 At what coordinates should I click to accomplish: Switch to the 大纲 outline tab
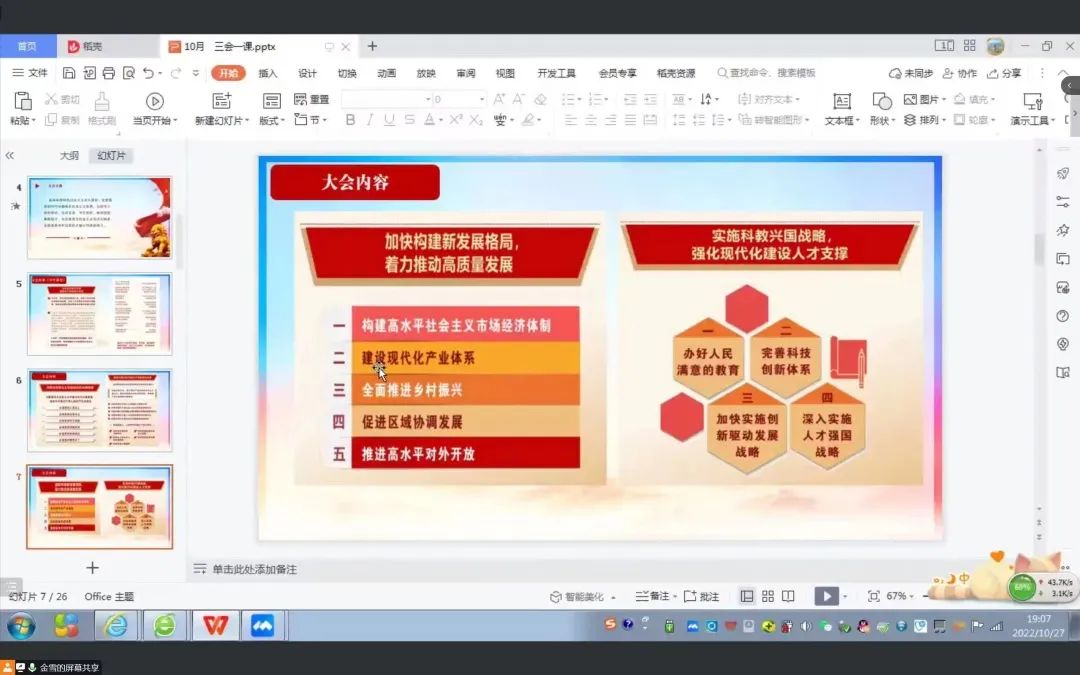click(69, 156)
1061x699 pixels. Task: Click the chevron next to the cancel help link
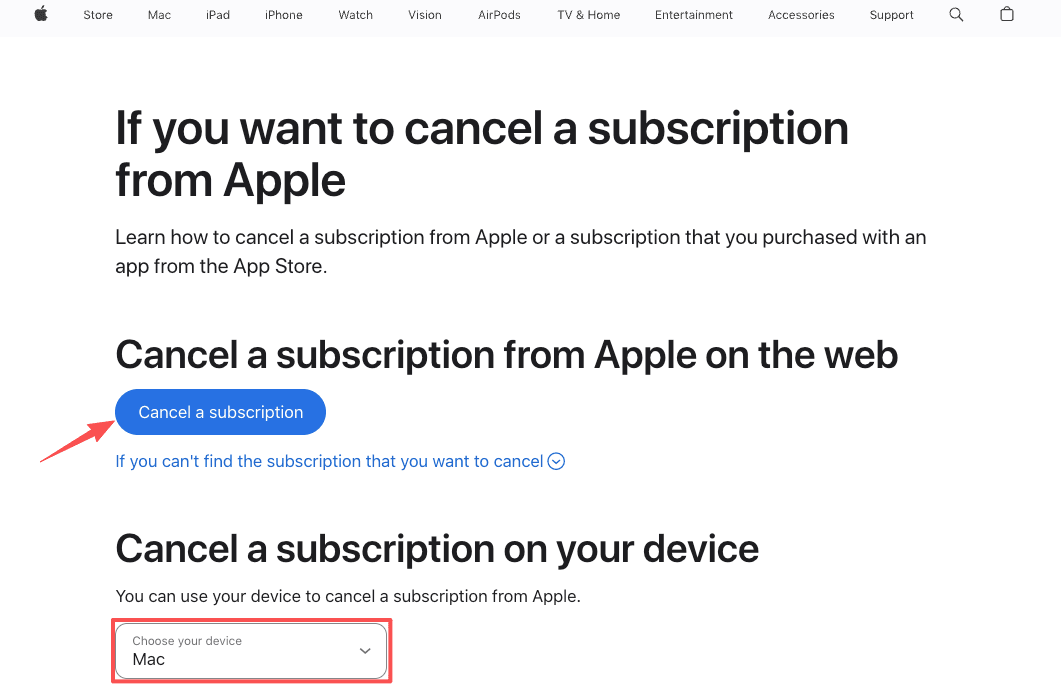(556, 461)
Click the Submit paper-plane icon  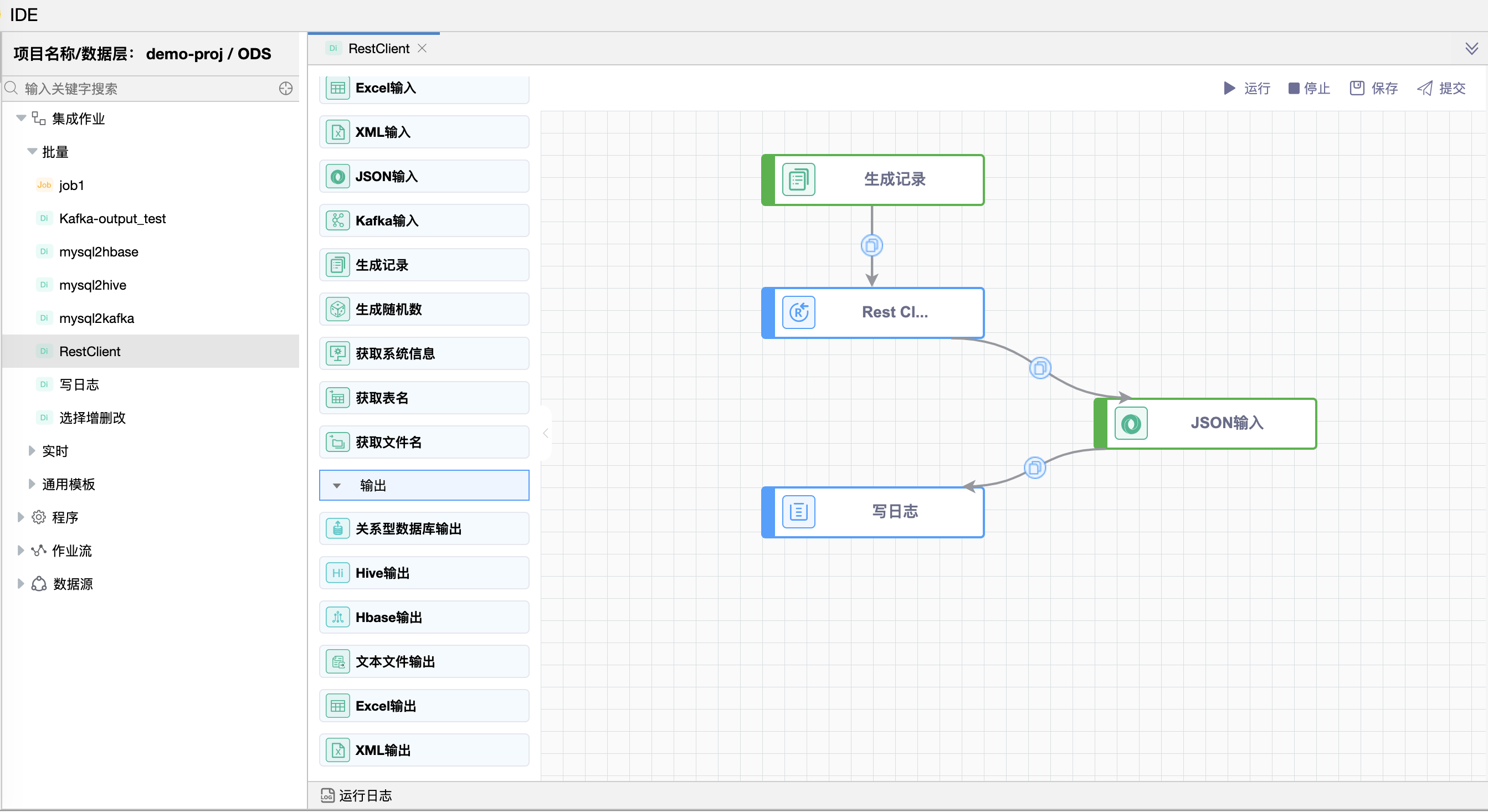(x=1424, y=88)
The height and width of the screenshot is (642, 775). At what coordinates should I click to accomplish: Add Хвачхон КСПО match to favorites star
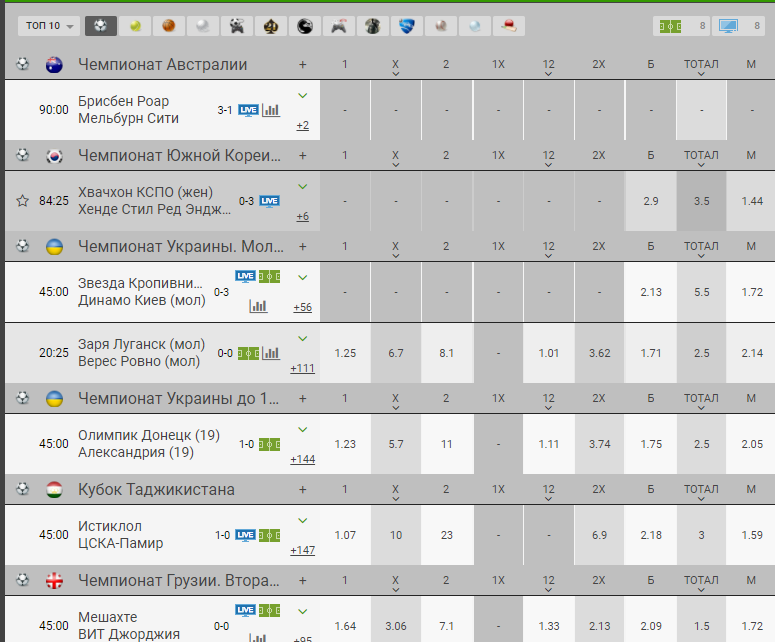tap(22, 201)
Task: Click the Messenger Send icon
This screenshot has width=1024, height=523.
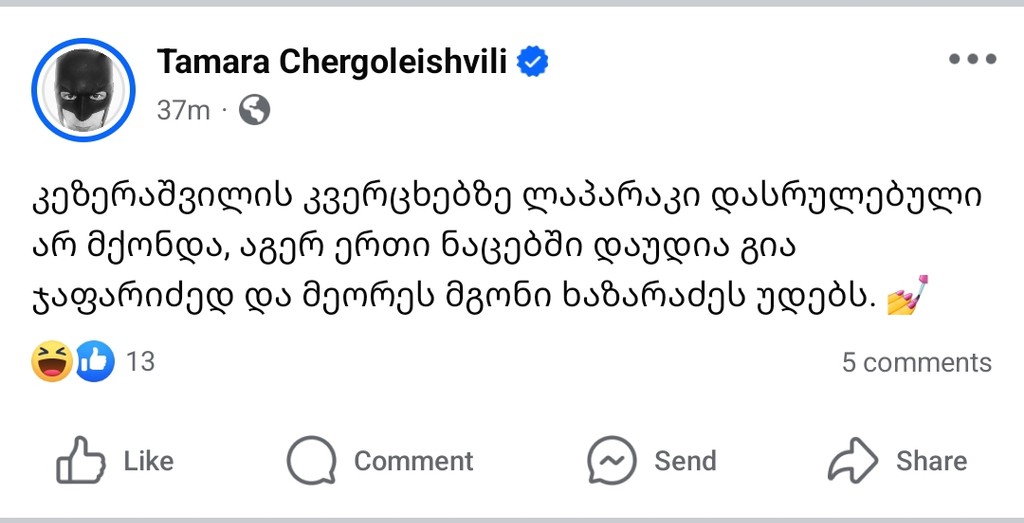Action: pos(613,461)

**Exercise instructions**
Can you reproduce, character for character, the stretch of records from the line containing "The height and" through the end of the records, leaving out the pictures?

**Exercise response**
The height and width of the screenshot is (642, 775). At what coordinates should I click to accomplish: Add Хвачхон КСПО match to favorites star
tap(22, 201)
Task: Click the Messenger Send icon
This screenshot has width=1024, height=523.
Action: pos(613,461)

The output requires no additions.